▸ THE PROBLEM: Render this sentence from the systemd talk excerpt into German: "I mean, I personally believe cron is a really useful tool."

▸ GIVEN TEXT:
==================================================
It would just watch what was happening in the system, apply some rules, and magically move it into that. Which, of course, yeah, it's ugly. Then we moved quite a few functionalities that was traditionally done by cron into systemd. Not everything. And again, we are totally compatible with the classic
stuff, but there are many, many reasons why it is actually useful to have something like cron, like calendar-based timing in systemd as well. Yeah, the stuff that we have in systemd is in some ways more powerful than cron is, but in other ways less
powerful. For example, we don't do user cron jobs, anything similar to that. But we basically have a calendar language now that is more expressive than what cron can actually express in its tables. Like it has a second granularity and stuff like that. Yeah, and at the same time, we kind of consider that the same problem.
As mentioned, this has obsolete, but you can still install this all parallel, and then probably most distributions will. I don't expect Fedora, for example, to anytime soon not install cron by default. I mean, I personally believe cron is a really useful tool. Even though systemd can schedule things by time, you
would have to create a service file and a timer file for it, and admittedly, using cron and just running one line can often be easier. So this is not an attempt to kind of remove this from the distributions or making this unavailable to administrator. It's just, yeah, we have this in systemd, and there's a
lot of functionality in there that you don't have with the classic tools. So you can use it, but you don't have to. OK, so much about the status quo, and a little bit like giving a position, like an explanation where we currently are with systemd. Are there any questions to this point?
There's a question, like, can you? Just a, Jesus Christ, sorry. Just a short question. Can you essentially, if you install a Fedora 19 system, can you actually de-install all these things and just run with systemd if you would, just to see if it would work?
I didn't entirely. What can you install? Just all the stuff that you obsolete. Can you just de-install everything and just, like, Actually, you mostly can. You can uninstall inod and acpod anyway. You can uninstall syslog, watchdog, cdrulesd. You can mostly install cron, but then, like many packages drop in cron jobs.
==================================================
▸ SOURCE EXCERPT:
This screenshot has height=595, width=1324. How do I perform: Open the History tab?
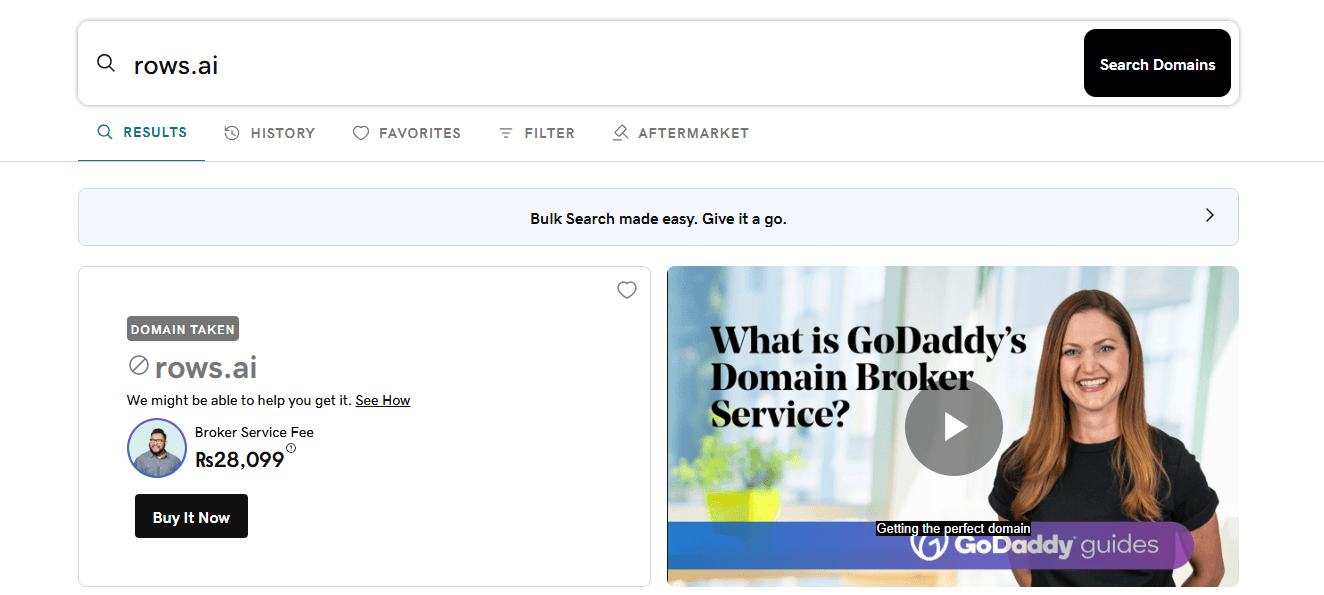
==================================================
▸ CORRECT RESULT: Ich meine, ich persönlich halte cron für ein wirklich nützliches Werkzeug.